Поднести эту лилейную ручку к губам значило бы нарушить обещание, но, вовремя спохватившись, я только нежно сжал ее в своих и сказал с улыбкой:

— Право, не знаю. Вам следовало бы рассказать мне все это раньше. Такой знак недоверия…

— Ах нет! — вскричала она, перебив меня. — Совсем не поэтому… Не потому, что я вам не доверяла! Но ограничиться лишь частью моей истории было бы нельзя: чтобы извинить свои поступки, мне пришлось бы рассказать вам все, а только крайняя необходимость могла вырвать у меня такое признание. Но вы меня прощаете? Я поступила очень, очень дурно, я знаю, но, как обычно, лишь пожинаю горькие плоды собственной ошибки… И буду пожинать их до конца жизни.
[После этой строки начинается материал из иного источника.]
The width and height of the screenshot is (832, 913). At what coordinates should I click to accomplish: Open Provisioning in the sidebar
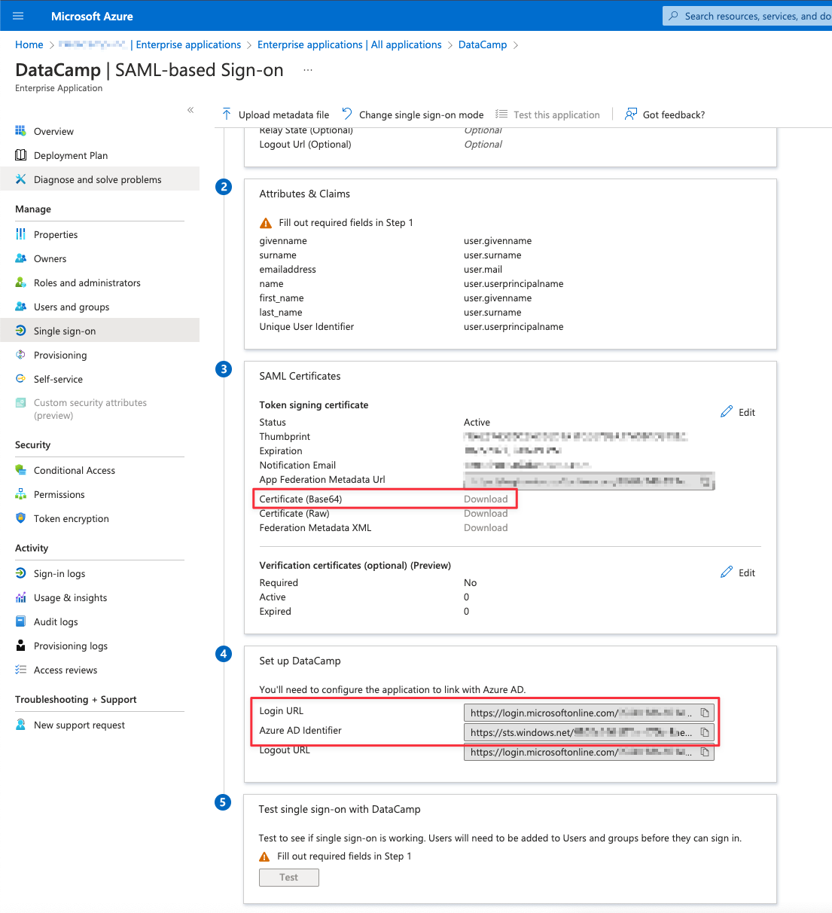tap(60, 355)
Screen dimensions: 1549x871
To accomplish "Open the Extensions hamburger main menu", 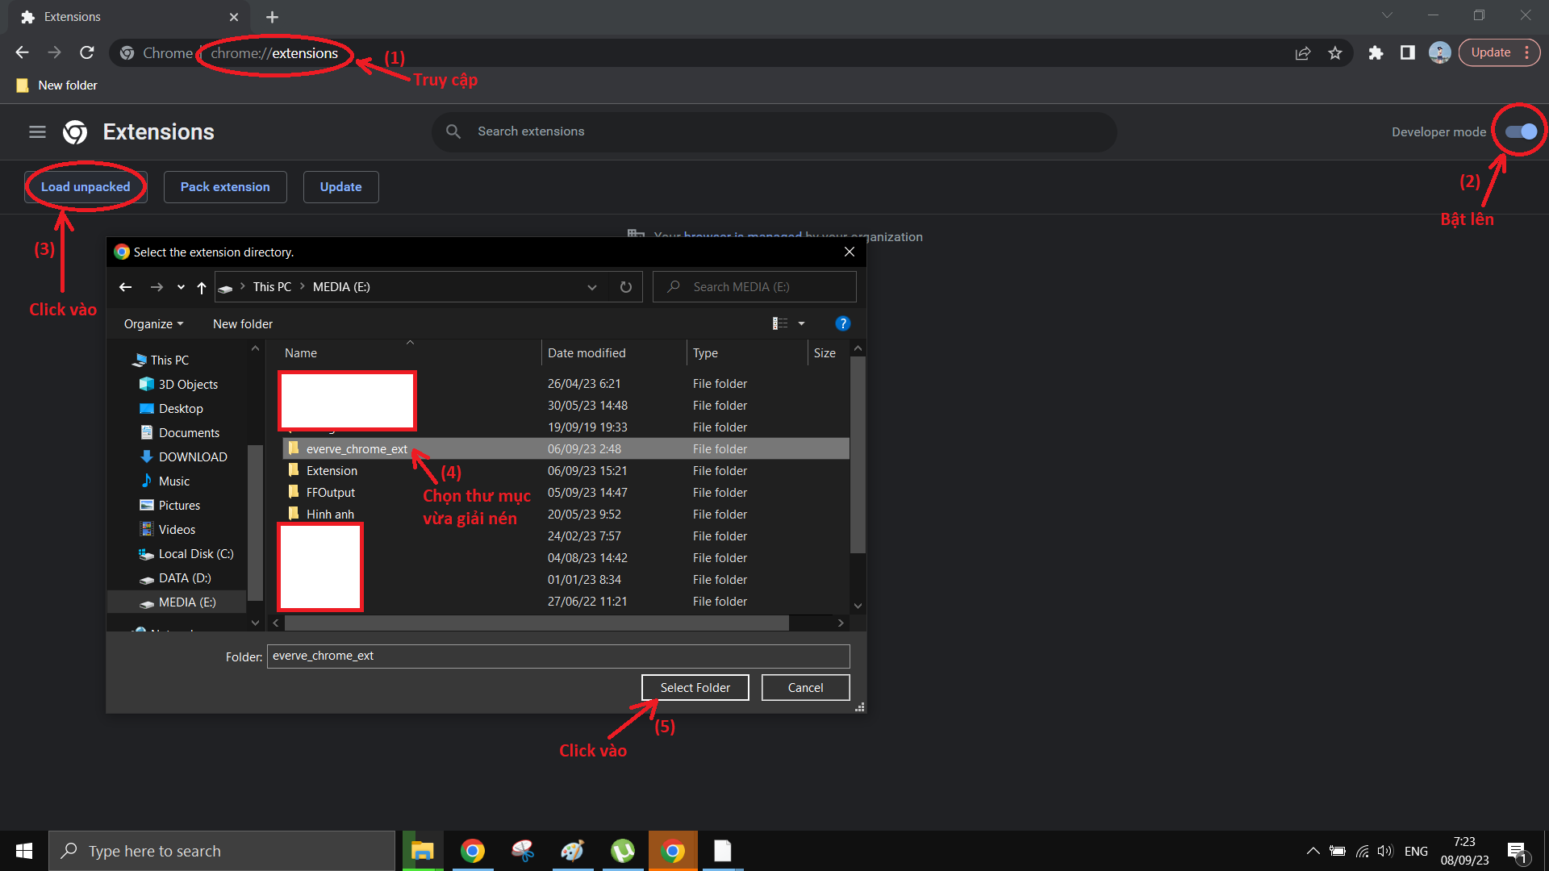I will [x=37, y=131].
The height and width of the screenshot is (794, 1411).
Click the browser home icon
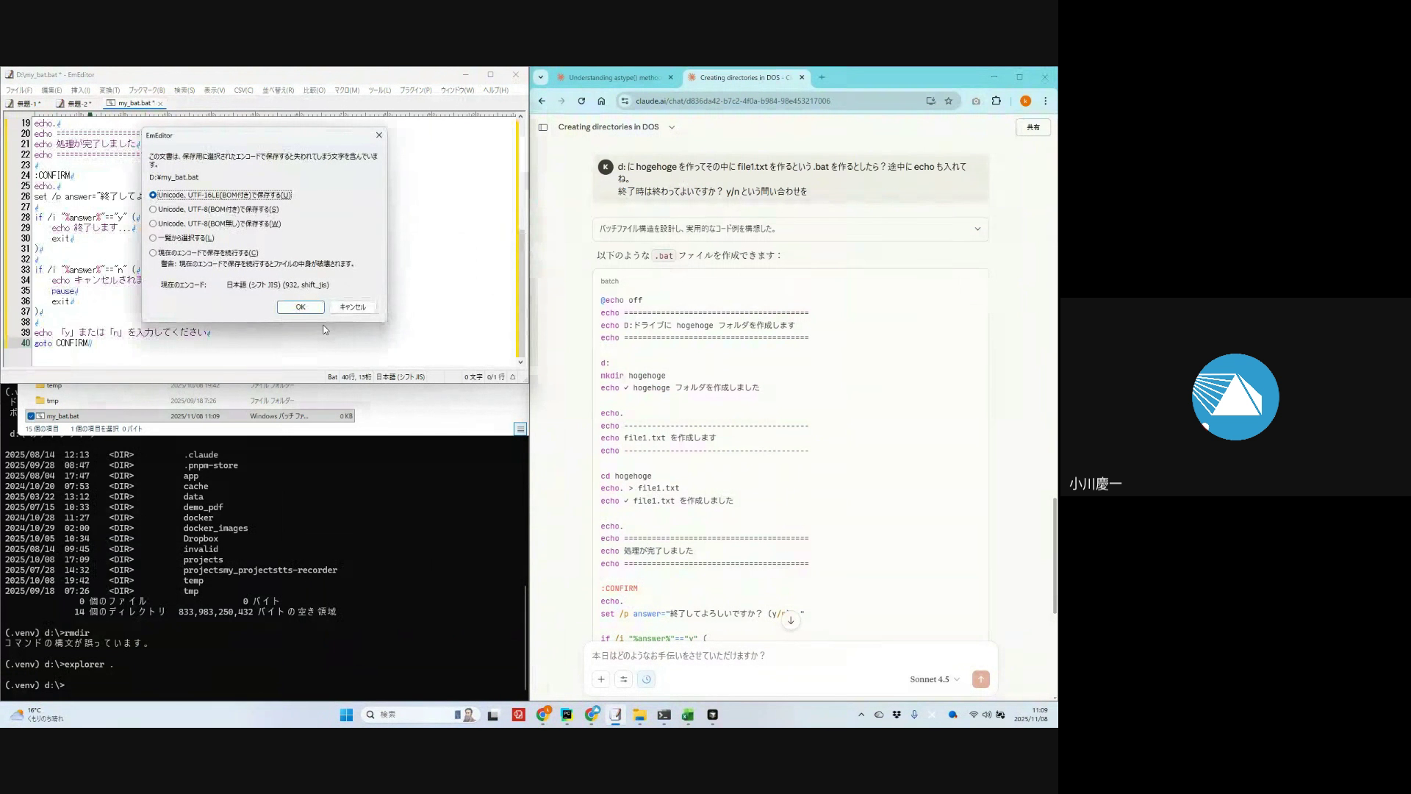pos(601,101)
Произнесено это было решительным тоном, не скрывшим, однако, горькую муку. Теперь я прижал ее руку к губам и осыпал лихорадочными поцелуями — слезы не давали мне говорить. Она сносила эти бурные ласки без сопротивления или досады, а потом внезапно отняла руку и несколько раз прошлась по комнате. Сдвинутые брови, плотно сжатые губы, судорожно переплетенные пальцы сказали мне, что в ее груди идет безмолвная борьба между рассудком и страстью. Наконец она остановилась перед пустым камином и, обернувшись ко мне, сказала спокойно — если можно назвать спокойствием то, что далось ей лишь ценой невероятного усилия:

— А теперь, Гилберт, вы должны уйти… Нет, не сию минуту, но скоро. И вы никогда больше не должны приходить сюда!

— Никогда, Хелен? Теперь, когда я люблю вас даже сильнее, чем раньше?